» TASK PROMPT:
Spot each line in the data below containing "computer" and copy it.

Stored data entries:
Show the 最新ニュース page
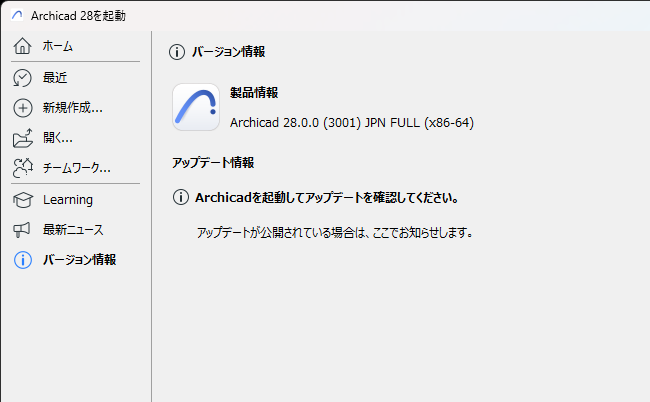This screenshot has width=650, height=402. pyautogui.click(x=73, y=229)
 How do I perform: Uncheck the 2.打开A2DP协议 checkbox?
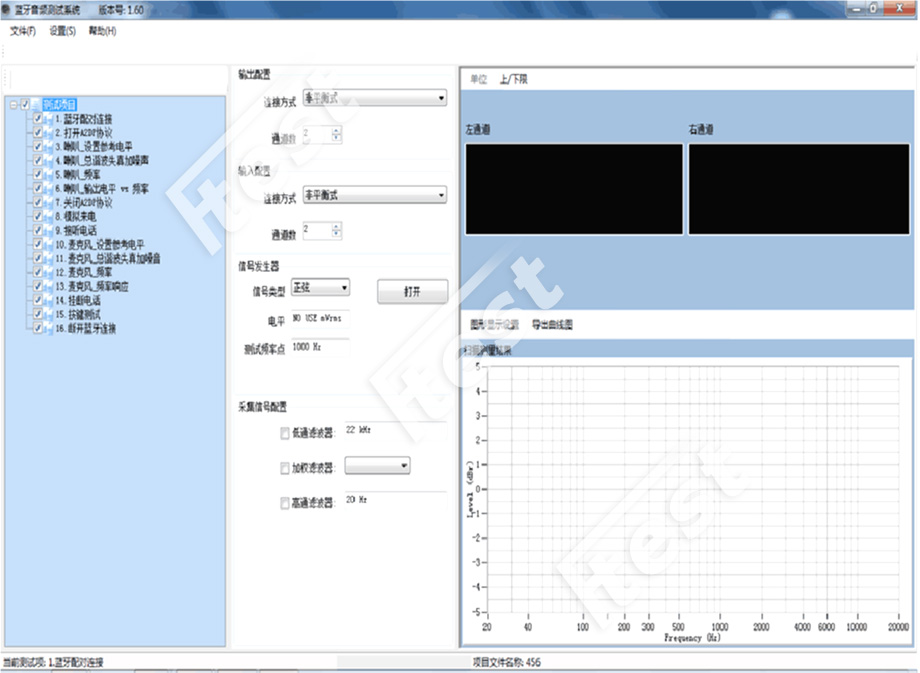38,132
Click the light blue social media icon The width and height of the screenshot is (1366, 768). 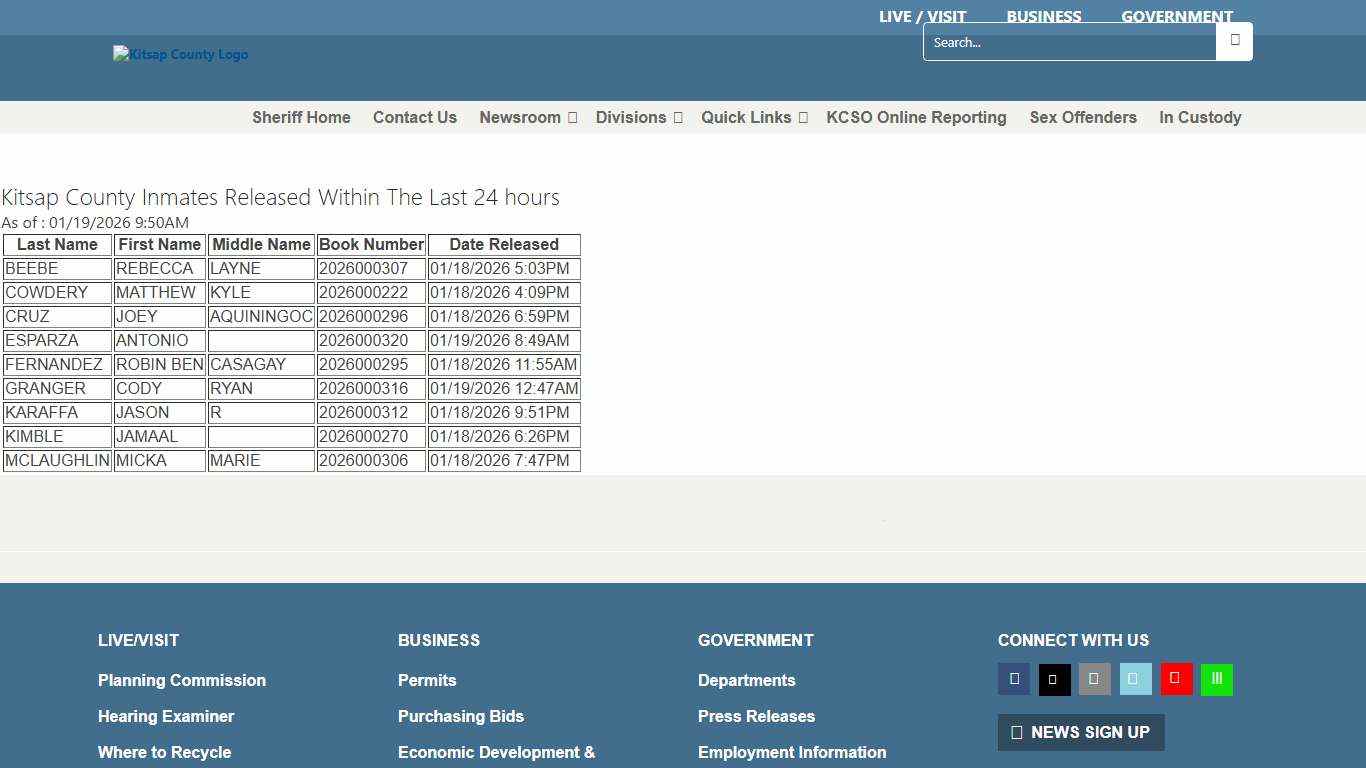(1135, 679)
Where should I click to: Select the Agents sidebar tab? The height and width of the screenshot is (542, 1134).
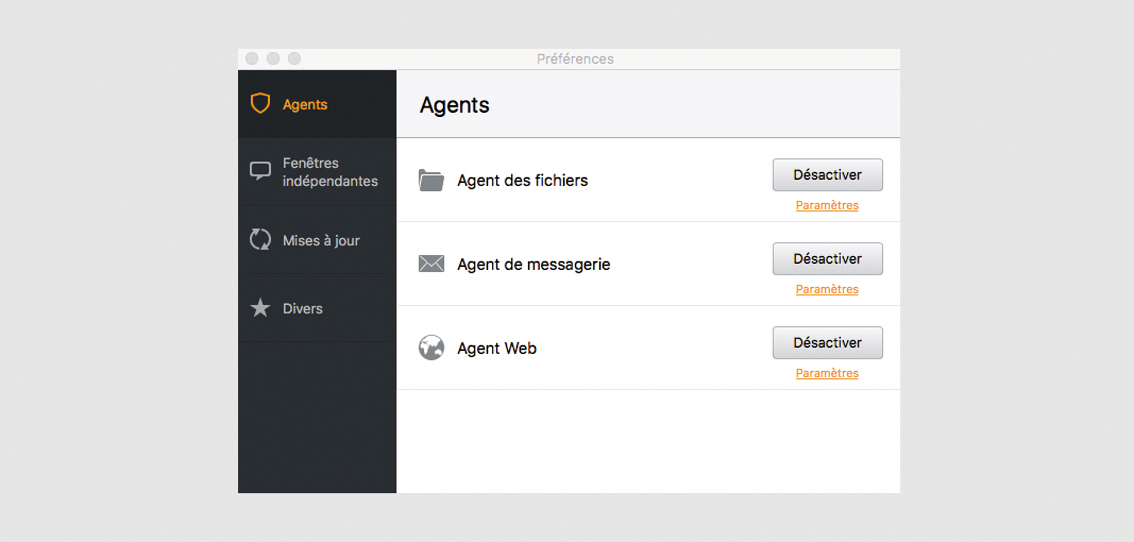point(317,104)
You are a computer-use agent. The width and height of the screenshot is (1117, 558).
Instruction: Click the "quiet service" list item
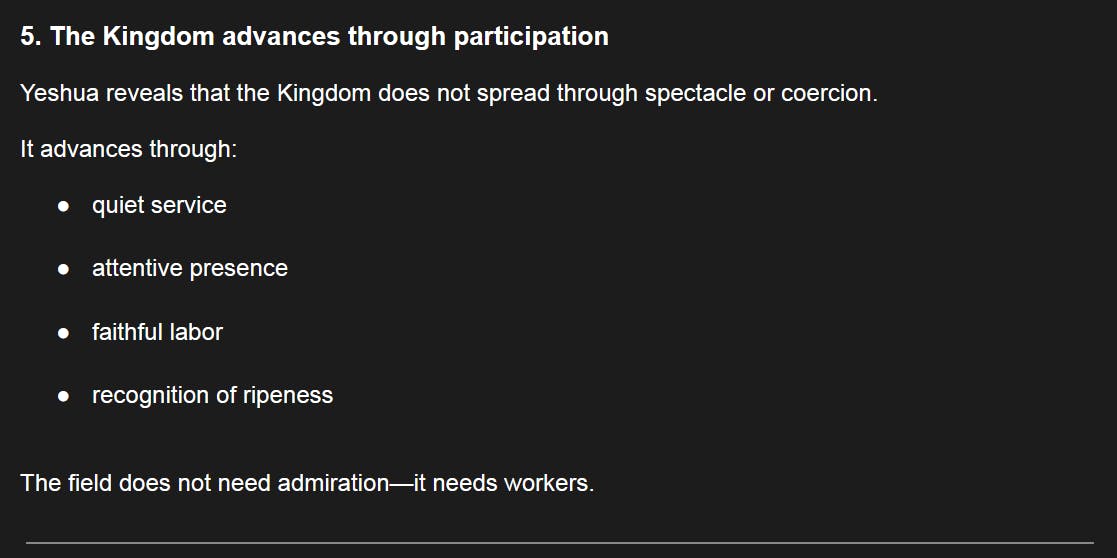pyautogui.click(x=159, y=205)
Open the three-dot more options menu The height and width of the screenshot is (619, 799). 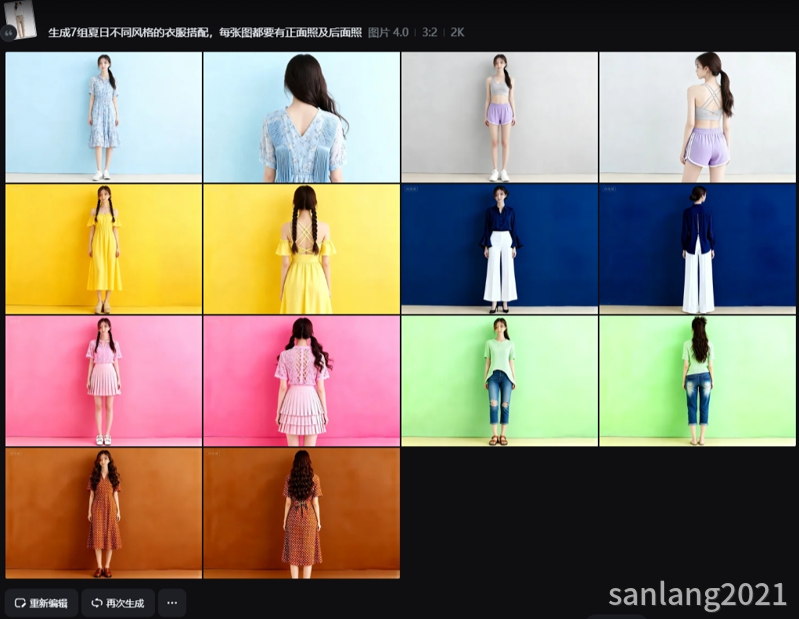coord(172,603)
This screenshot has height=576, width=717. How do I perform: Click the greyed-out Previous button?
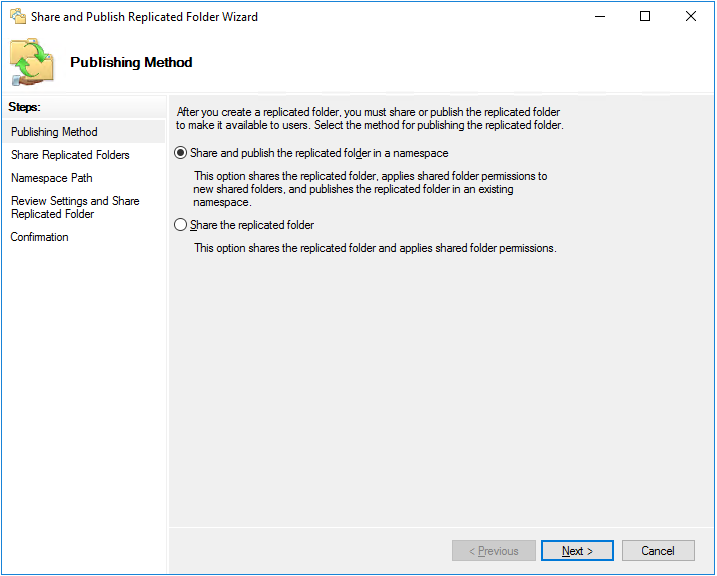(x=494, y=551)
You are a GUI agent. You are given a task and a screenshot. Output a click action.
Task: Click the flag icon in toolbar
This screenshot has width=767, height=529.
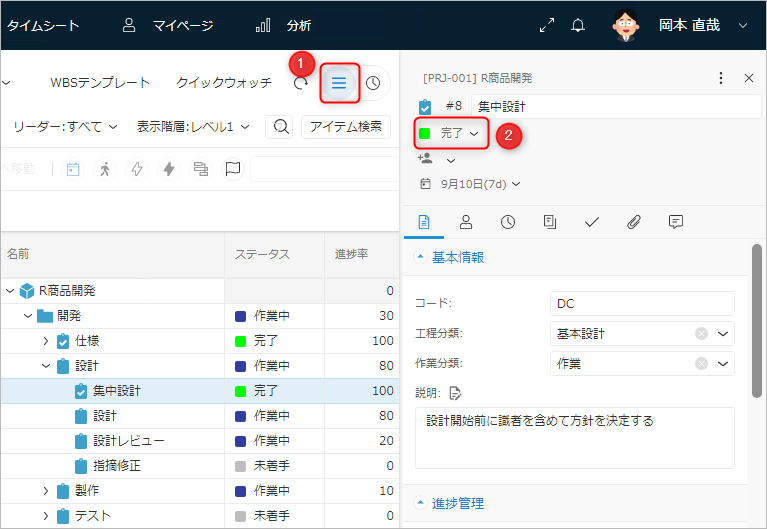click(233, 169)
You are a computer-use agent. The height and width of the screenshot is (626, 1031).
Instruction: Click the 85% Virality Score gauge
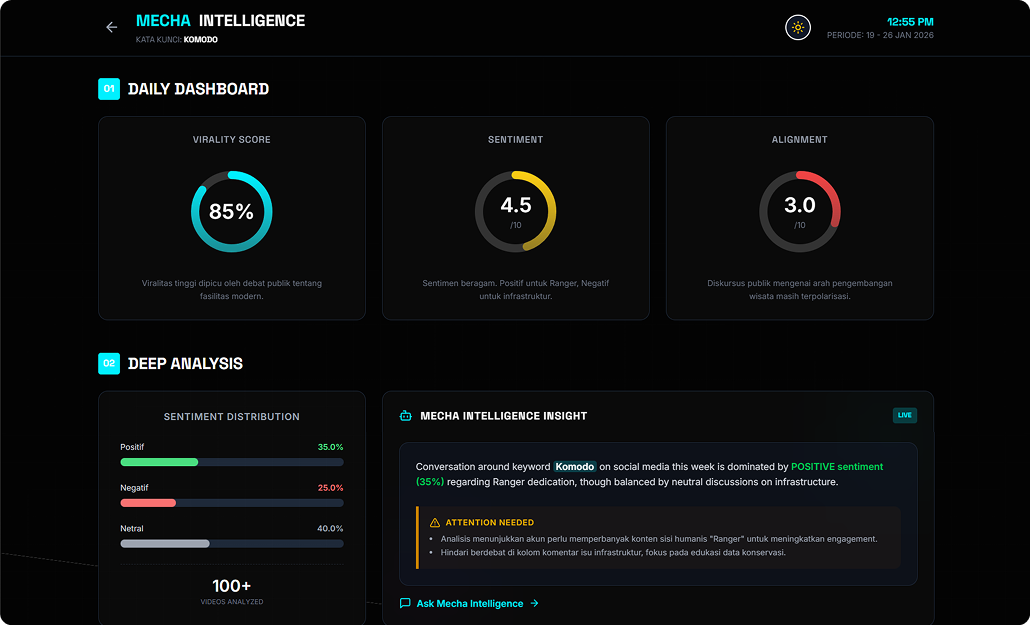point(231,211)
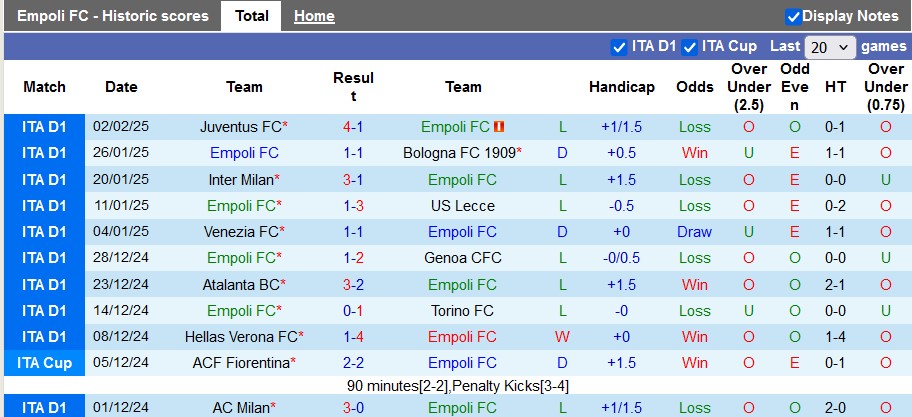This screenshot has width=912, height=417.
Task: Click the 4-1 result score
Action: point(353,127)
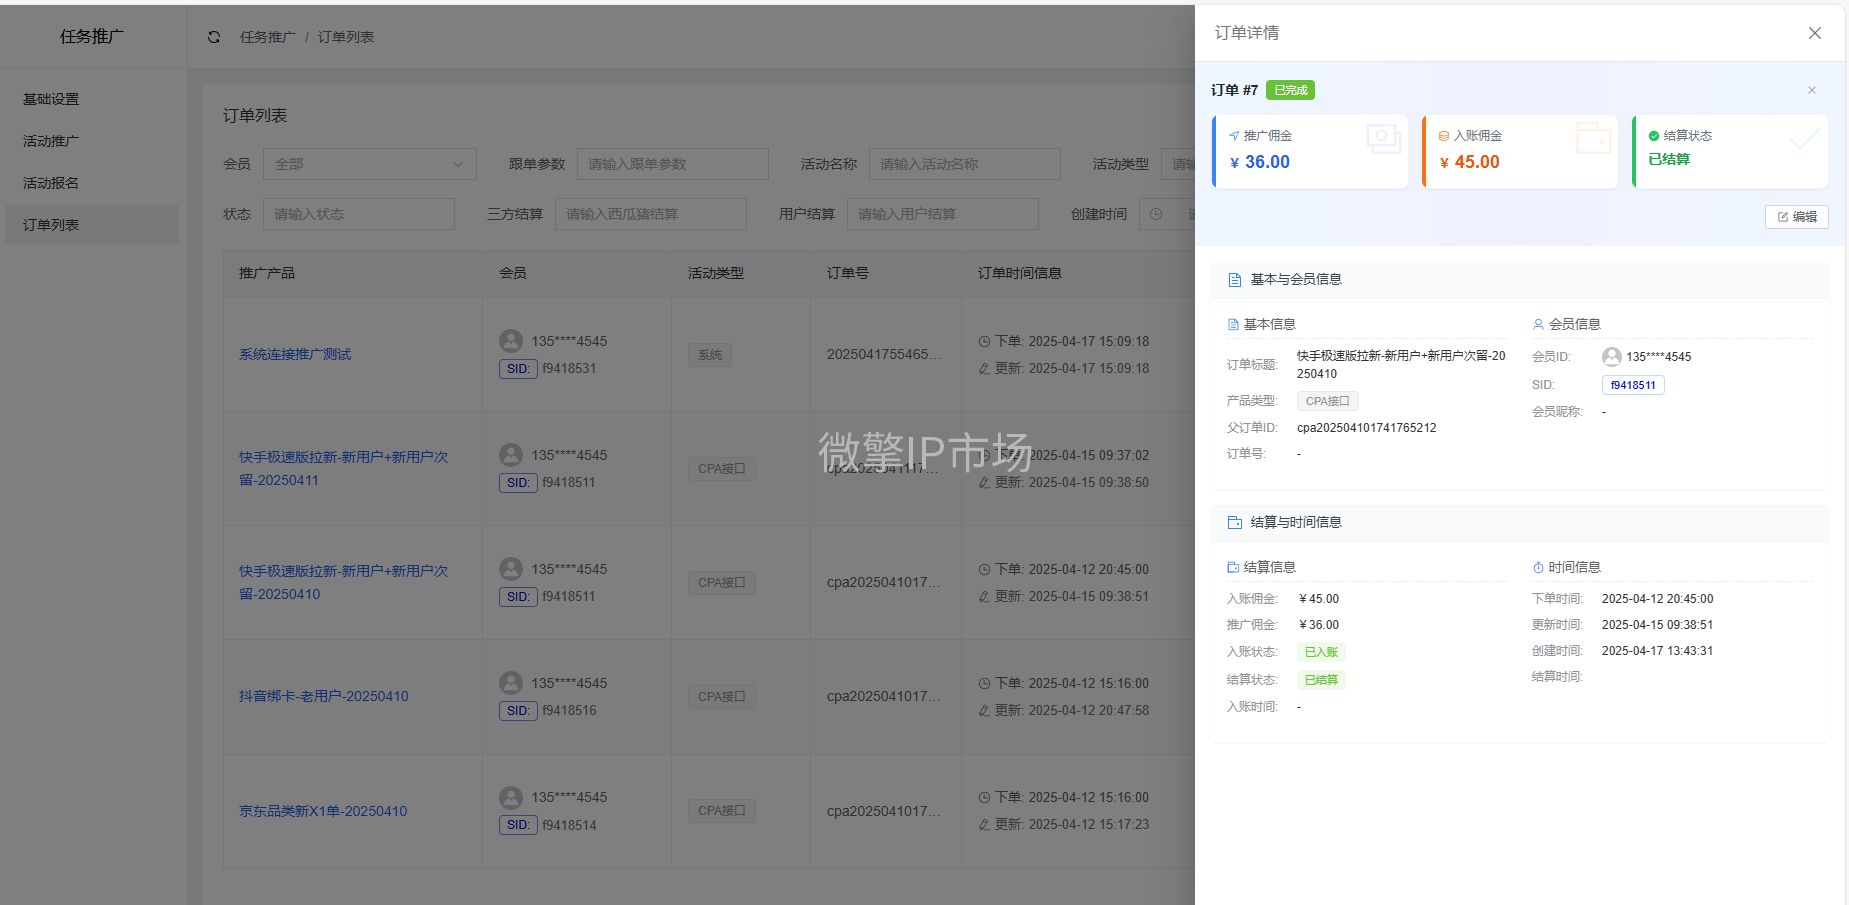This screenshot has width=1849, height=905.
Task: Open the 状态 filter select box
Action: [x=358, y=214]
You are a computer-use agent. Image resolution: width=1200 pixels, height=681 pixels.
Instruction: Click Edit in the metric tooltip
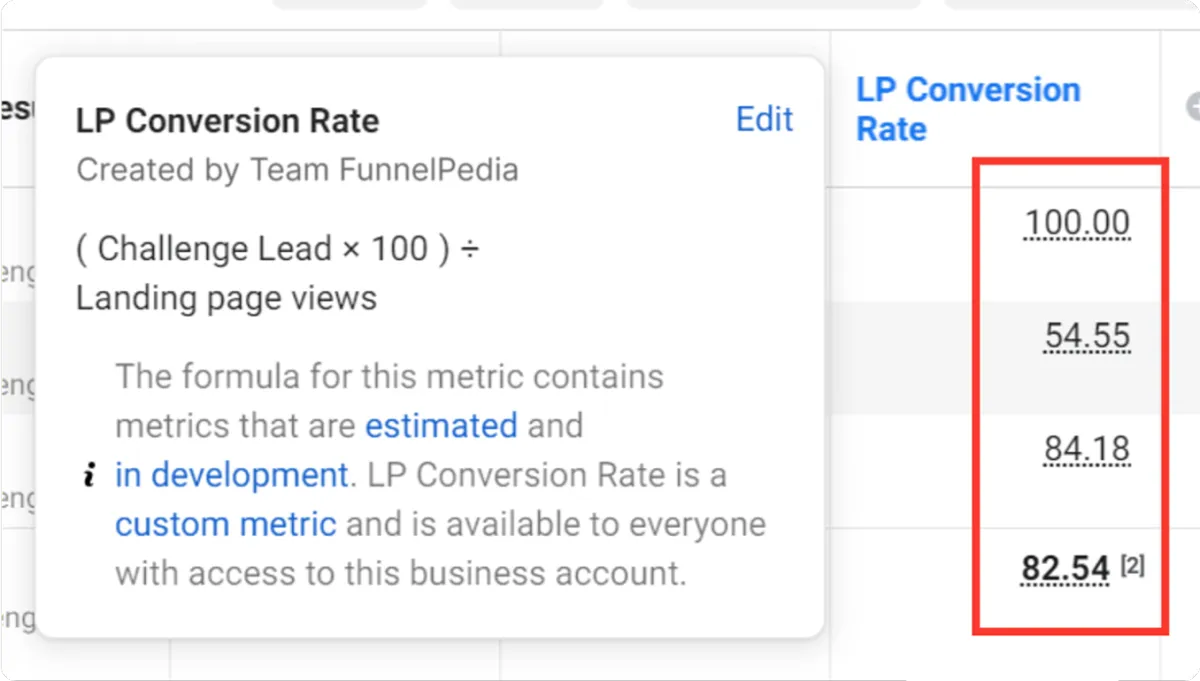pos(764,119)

» WORKED SOLUTION:
You are a computer-use agent. The width and height of the screenshot is (1117, 558).
You are a computer-use agent. The height and width of the screenshot is (626, 1031).
You are a computer-use agent. Image resolution: width=1200 pixels, height=681 pixels.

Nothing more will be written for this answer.